▶ Work instruction: Nothing below is to be printed except the lines between the line holding "Click the red trash delete icon" and the line holding "This screenshot has width=868, height=367.", inclusive, each exactly as it appears.

▶ Supplied records:
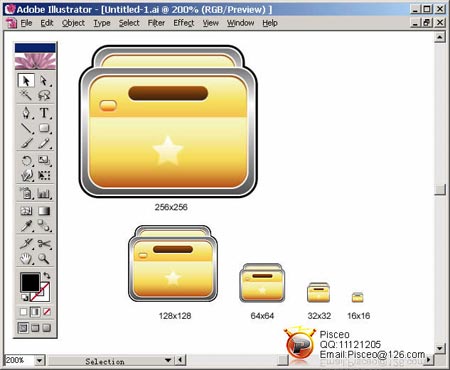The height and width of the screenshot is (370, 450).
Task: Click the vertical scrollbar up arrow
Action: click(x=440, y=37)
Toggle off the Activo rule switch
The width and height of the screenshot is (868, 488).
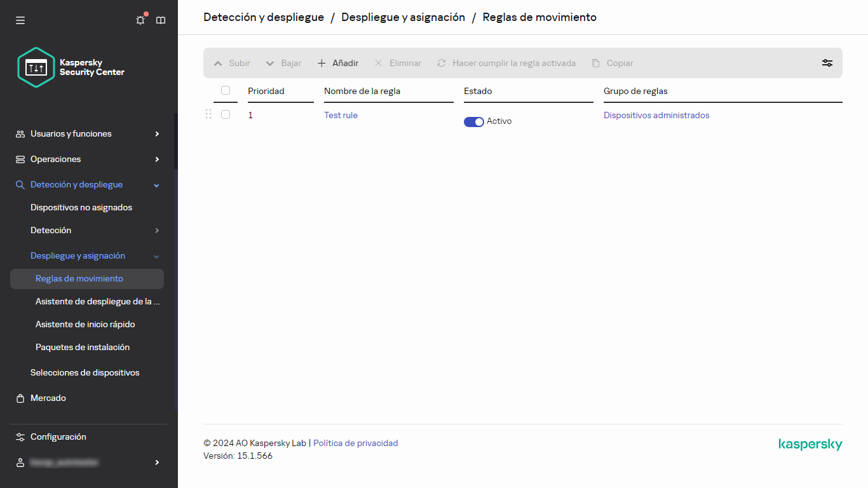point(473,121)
---
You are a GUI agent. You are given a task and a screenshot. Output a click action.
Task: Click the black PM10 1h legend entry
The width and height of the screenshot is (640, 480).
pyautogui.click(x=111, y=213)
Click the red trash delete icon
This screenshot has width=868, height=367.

▶ Result for this exercise:
Click the red trash delete icon
This screenshot has width=868, height=367.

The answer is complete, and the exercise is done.